** Opening AVAILABLE RECORDS block **
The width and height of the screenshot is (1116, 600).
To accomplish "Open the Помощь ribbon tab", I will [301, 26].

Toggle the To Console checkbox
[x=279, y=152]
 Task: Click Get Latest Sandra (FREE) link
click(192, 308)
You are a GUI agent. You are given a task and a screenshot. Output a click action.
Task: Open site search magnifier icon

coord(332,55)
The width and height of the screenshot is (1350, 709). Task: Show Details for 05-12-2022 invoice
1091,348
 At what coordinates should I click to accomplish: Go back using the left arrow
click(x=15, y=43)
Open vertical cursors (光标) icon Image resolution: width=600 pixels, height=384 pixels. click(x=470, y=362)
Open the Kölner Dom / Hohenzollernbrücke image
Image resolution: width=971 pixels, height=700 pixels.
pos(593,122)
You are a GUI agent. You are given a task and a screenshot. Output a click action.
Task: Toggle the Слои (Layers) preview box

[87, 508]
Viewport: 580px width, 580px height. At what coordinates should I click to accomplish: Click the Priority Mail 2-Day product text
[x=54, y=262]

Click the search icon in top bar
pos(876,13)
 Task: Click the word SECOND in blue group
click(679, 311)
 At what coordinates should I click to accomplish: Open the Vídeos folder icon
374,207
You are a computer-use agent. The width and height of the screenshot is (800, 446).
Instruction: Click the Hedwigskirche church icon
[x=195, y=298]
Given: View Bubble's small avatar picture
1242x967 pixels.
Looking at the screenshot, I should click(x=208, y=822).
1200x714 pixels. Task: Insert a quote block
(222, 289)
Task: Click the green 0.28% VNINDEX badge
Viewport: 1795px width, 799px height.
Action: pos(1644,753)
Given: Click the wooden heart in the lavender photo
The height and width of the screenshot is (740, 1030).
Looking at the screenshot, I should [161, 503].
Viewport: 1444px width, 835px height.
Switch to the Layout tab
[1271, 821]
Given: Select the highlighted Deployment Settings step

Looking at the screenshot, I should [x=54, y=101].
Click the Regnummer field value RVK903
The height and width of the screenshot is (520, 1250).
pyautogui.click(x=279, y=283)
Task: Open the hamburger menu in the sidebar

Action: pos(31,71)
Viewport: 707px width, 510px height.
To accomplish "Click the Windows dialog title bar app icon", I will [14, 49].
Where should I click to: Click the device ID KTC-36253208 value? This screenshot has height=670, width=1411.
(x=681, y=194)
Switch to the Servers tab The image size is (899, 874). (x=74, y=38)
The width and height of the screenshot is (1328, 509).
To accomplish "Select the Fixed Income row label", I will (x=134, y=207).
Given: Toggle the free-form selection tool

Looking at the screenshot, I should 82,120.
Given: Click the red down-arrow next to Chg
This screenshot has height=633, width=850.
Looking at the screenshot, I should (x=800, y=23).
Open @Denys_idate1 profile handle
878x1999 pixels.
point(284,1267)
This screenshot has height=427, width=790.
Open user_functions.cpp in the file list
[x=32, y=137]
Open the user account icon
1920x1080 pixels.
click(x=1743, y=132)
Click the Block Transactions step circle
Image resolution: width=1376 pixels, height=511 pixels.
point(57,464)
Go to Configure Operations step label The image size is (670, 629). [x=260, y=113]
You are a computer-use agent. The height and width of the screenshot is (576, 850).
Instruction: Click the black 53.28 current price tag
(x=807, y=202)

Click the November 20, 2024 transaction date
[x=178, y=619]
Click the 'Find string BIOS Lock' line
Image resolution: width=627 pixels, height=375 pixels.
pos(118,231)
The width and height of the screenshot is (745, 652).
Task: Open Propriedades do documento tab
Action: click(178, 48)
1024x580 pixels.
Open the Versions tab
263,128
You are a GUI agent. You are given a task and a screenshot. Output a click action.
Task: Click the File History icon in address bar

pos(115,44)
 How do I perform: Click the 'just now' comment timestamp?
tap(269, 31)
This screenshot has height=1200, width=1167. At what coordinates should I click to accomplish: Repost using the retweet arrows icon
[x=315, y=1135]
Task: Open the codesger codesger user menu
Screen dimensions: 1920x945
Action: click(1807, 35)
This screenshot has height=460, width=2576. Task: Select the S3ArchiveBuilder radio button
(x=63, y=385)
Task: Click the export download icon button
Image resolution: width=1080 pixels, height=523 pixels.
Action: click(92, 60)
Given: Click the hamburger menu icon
** Closing AVAILABLE RECORDS block **
> [TASK TO COMPLETE]:
Would you copy the whole listing exactly?

> [ANSWER TO THIS TASK]:
The width and height of the screenshot is (1116, 600).
To accomplish "Open the Помощь ribbon tab", I will [301, 26].

Toggle the To Console checkbox
[x=279, y=152]
 Task: Click Get Latest Sandra (FREE) link
click(192, 308)
You are a GUI agent. You are given a task and a screenshot. Output a click action.
Task: Open site search magnifier icon

coord(332,55)
The width and height of the screenshot is (1350, 709). Task: Show Details for 05-12-2022 invoice
1091,348
 At what coordinates should I click to accomplish: Go back using the left arrow
click(x=15, y=43)
Open vertical cursors (光标) icon Image resolution: width=600 pixels, height=384 pixels. click(x=470, y=362)
Open the Kölner Dom / Hohenzollernbrücke image
Image resolution: width=971 pixels, height=700 pixels.
pos(593,122)
You are a GUI agent. You are given a task and a screenshot. Output a click action.
Task: Toggle the Слои (Layers) preview box

[87, 508]
Viewport: 580px width, 580px height. At what coordinates should I click to accomplish: Click the Priority Mail 2-Day product text
[x=54, y=262]

Click the search icon in top bar
pos(876,13)
 Task: Click the word SECOND in blue group
click(679, 311)
 At what coordinates should I click to accomplish: Open the Vídeos folder icon
374,207
You are a computer-use agent. The width and height of the screenshot is (800, 446).
Instruction: Click the Hedwigskirche church icon
[x=195, y=298]
Given: View Bubble's small avatar picture
1242x967 pixels.
Looking at the screenshot, I should click(x=208, y=822).
1200x714 pixels. Task: Insert a quote block
(222, 289)
Task: Click the green 0.28% VNINDEX badge
Viewport: 1795px width, 799px height.
Action: pos(1644,753)
Given: Click the wooden heart in the lavender photo
The height and width of the screenshot is (740, 1030).
Looking at the screenshot, I should [161, 503].
Viewport: 1444px width, 835px height.
Switch to the Layout tab
[1271, 821]
Given: Select the highlighted Deployment Settings step

Looking at the screenshot, I should [x=54, y=101].
Click the Regnummer field value RVK903
The height and width of the screenshot is (520, 1250).
pyautogui.click(x=279, y=283)
Task: Open the hamburger menu in the sidebar

Action: pos(31,71)
Viewport: 707px width, 510px height.
To accomplish "Click the Windows dialog title bar app icon", I will [14, 49].
Where should I click to: Click the device ID KTC-36253208 value? This screenshot has height=670, width=1411.
(x=681, y=194)
Switch to the Servers tab The image size is (899, 874). (x=74, y=38)
The width and height of the screenshot is (1328, 509).
To accomplish "Select the Fixed Income row label", I will (x=134, y=207).
Given: Toggle the free-form selection tool

Looking at the screenshot, I should 82,120.
Given: Click the red down-arrow next to Chg
This screenshot has height=633, width=850.
Looking at the screenshot, I should (x=800, y=23).
Open @Denys_idate1 profile handle
878x1999 pixels.
point(284,1267)
This screenshot has height=427, width=790.
Open user_functions.cpp in the file list
[x=32, y=137]
Open the user account icon
1920x1080 pixels.
click(x=1743, y=132)
Click the Block Transactions step circle
Image resolution: width=1376 pixels, height=511 pixels.
point(57,464)
Go to Configure Operations step label The image size is (670, 629). [x=260, y=113]
You are a computer-use agent. The height and width of the screenshot is (576, 850).
Instruction: Click the black 53.28 current price tag
(x=807, y=202)

Click the November 20, 2024 transaction date
[x=178, y=619]
Click the 'Find string BIOS Lock' line
Image resolution: width=627 pixels, height=375 pixels.
pos(118,231)
The width and height of the screenshot is (745, 652).
Task: Open Propriedades do documento tab
Action: click(178, 48)
1024x580 pixels.
Open the Versions tab
263,128
You are a GUI agent. You are given a task and a screenshot. Output a click action.
Task: Click the File History icon in address bar

pos(115,44)
 How do I perform: Click the 'just now' comment timestamp?
tap(269, 31)
This screenshot has height=1200, width=1167. At what coordinates should I click to accomplish: Repost using the retweet arrows icon
[x=315, y=1135]
Task: Open the codesger codesger user menu
Screen dimensions: 1920x945
Action: click(1807, 35)
This screenshot has height=460, width=2576. Task: Select the S3ArchiveBuilder radio button
(x=63, y=385)
Task: Click the export download icon button
Image resolution: width=1080 pixels, height=523 pixels.
Action: click(92, 60)
Given: Click the hamburger menu icon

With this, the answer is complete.